▶ _Problem_:
Reproduce the closing part of the entries exactly: the line with "1316x915 pixels." and all lines after it, ending with the last line, and nothing else.
+++
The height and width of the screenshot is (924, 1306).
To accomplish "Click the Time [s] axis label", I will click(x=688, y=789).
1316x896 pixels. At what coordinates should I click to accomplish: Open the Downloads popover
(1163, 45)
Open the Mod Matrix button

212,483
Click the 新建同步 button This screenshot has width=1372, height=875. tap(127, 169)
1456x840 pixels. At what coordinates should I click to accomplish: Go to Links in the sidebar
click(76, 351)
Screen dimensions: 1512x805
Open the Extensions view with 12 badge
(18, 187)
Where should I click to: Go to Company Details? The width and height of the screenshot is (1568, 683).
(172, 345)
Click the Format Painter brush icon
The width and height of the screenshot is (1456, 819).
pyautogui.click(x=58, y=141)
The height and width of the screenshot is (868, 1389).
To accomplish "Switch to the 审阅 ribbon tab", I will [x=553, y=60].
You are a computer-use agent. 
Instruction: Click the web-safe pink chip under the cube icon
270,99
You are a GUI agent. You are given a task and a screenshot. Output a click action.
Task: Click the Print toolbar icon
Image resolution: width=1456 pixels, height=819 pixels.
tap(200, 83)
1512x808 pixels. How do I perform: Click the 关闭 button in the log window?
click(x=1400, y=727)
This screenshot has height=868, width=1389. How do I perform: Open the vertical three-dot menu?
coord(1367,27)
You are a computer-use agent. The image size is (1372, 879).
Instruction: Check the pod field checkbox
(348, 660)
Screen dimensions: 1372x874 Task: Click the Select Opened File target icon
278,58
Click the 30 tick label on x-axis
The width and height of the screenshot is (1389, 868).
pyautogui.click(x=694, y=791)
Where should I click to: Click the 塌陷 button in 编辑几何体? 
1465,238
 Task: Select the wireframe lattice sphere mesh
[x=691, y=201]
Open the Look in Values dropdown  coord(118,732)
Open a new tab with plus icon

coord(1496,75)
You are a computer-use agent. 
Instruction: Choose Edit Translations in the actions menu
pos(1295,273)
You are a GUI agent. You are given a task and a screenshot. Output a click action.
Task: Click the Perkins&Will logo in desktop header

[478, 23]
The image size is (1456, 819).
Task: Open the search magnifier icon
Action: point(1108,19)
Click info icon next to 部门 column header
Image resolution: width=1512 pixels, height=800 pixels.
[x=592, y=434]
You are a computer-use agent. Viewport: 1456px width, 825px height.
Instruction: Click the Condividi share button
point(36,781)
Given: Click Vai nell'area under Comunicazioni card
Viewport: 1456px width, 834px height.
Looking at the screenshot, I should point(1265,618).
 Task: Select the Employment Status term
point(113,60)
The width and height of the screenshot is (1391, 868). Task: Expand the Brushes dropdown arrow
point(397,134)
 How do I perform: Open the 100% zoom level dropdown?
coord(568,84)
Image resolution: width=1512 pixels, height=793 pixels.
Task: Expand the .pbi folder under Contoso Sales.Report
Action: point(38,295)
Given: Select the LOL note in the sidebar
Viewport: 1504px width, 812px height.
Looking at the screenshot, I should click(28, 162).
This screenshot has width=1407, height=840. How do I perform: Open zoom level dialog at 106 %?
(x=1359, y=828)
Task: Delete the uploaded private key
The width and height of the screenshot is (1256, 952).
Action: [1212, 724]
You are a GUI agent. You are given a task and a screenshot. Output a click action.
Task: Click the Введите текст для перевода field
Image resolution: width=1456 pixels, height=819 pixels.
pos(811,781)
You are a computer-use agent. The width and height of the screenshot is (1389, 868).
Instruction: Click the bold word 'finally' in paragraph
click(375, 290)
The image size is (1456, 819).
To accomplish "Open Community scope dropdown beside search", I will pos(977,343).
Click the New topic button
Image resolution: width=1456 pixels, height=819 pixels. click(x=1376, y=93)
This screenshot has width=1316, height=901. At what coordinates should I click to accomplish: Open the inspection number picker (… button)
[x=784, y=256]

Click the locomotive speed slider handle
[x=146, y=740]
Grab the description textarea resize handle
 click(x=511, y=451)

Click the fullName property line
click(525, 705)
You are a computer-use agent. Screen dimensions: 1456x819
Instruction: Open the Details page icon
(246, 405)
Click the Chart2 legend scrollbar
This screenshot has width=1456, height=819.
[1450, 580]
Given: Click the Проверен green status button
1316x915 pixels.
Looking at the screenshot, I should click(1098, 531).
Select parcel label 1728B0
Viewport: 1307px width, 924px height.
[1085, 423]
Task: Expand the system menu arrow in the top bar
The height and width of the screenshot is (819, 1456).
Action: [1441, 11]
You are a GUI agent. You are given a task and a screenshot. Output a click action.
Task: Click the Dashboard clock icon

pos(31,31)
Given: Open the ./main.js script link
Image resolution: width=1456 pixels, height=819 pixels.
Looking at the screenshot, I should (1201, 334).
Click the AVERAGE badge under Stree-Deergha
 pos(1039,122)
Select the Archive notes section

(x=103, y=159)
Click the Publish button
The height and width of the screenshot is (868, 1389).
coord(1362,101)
+++
▶ _Completed exercise_:
1316x915 pixels.
Looking at the screenshot, I should click(1098, 531).
Select parcel label 1728B0
Viewport: 1307px width, 924px height.
[1085, 423]
Task: Expand the system menu arrow in the top bar
The height and width of the screenshot is (819, 1456).
Action: [1441, 11]
You are a GUI agent. You are given a task and a screenshot. Output a click action.
Task: Click the Dashboard clock icon

pos(31,31)
Given: Open the ./main.js script link
Image resolution: width=1456 pixels, height=819 pixels.
Looking at the screenshot, I should (1201, 334).
Click the AVERAGE badge under Stree-Deergha
 pos(1039,122)
Select the Archive notes section

(x=103, y=159)
Click the Publish button
The height and width of the screenshot is (868, 1389).
coord(1362,101)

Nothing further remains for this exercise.